START DATA TO PROCESS

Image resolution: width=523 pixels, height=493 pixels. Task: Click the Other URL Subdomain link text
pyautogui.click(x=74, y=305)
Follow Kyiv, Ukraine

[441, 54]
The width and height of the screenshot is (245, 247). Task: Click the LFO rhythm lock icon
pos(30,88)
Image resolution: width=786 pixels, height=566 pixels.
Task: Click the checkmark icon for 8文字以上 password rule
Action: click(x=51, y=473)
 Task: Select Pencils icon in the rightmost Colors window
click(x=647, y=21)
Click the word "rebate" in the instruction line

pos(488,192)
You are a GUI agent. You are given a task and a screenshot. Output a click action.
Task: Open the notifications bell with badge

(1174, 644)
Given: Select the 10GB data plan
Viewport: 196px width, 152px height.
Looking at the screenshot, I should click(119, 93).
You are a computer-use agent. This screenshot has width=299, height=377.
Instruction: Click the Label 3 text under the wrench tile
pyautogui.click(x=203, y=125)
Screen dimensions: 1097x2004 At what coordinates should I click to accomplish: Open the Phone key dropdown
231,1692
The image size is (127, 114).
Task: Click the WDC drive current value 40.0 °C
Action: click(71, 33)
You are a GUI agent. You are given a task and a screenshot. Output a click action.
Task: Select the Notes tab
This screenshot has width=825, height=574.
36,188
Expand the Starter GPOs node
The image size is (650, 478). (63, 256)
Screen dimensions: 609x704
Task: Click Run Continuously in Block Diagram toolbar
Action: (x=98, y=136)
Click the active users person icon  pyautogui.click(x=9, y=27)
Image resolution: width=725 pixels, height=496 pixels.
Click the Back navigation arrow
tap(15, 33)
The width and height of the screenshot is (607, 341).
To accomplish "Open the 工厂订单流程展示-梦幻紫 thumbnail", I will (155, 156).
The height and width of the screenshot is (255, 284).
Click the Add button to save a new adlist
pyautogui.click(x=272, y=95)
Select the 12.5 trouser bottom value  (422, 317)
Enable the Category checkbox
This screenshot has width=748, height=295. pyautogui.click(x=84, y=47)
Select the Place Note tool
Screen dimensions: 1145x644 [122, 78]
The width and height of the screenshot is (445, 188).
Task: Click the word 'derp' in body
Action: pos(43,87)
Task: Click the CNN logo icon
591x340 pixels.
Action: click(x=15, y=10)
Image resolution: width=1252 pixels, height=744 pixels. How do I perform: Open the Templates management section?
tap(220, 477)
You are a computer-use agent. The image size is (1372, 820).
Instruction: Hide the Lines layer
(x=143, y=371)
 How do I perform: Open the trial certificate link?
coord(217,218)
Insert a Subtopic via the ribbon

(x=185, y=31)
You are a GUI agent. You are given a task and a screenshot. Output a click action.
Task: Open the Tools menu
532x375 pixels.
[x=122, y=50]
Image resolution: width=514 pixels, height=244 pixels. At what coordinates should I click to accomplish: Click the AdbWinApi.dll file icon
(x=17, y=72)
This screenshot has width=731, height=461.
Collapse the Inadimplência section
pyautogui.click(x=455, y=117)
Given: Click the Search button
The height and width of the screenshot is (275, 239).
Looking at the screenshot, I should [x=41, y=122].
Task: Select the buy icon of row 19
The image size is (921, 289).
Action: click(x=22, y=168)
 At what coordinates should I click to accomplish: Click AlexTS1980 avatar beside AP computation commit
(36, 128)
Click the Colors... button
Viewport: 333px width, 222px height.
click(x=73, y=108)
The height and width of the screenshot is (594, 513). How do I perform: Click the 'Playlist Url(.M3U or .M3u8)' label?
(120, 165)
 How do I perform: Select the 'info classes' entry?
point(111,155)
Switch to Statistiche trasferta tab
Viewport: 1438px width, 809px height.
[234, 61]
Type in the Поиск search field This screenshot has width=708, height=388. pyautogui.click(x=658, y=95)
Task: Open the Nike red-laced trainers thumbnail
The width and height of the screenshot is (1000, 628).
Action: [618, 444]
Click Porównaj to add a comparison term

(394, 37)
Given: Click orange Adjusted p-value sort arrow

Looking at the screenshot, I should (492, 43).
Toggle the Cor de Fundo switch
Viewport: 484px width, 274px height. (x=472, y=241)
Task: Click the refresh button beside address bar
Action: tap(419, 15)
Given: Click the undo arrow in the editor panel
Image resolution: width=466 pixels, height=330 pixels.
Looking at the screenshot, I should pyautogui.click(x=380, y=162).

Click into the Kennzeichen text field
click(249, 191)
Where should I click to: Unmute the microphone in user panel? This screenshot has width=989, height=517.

END DATA TO PROCESS

# [WORK TO BE COMPLETED]
Starting from the line that contains "Viewport: 333px width, 222px height.", reproduce each line of the data exactly through the last one.

# [ANSWER SPACE]
Viewport: 333px width, 222px height.
click(x=73, y=108)
The height and width of the screenshot is (594, 513). How do I perform: Click the 'Playlist Url(.M3U or .M3u8)' label?
(120, 165)
 How do I perform: Select the 'info classes' entry?
point(111,155)
Switch to Statistiche trasferta tab
Viewport: 1438px width, 809px height.
[234, 61]
Type in the Поиск search field This screenshot has width=708, height=388. pyautogui.click(x=658, y=95)
Task: Open the Nike red-laced trainers thumbnail
The width and height of the screenshot is (1000, 628).
Action: [618, 444]
Click Porównaj to add a comparison term

(394, 37)
Given: Click orange Adjusted p-value sort arrow

Looking at the screenshot, I should (492, 43).
Toggle the Cor de Fundo switch
Viewport: 484px width, 274px height. (x=472, y=241)
Task: Click the refresh button beside address bar
Action: tap(419, 15)
Given: Click the undo arrow in the editor panel
Image resolution: width=466 pixels, height=330 pixels.
Looking at the screenshot, I should pyautogui.click(x=380, y=162).

Click into the Kennzeichen text field
click(249, 191)
Where should I click to: Unmute the microphone in user panel? This screenshot has width=989, height=517.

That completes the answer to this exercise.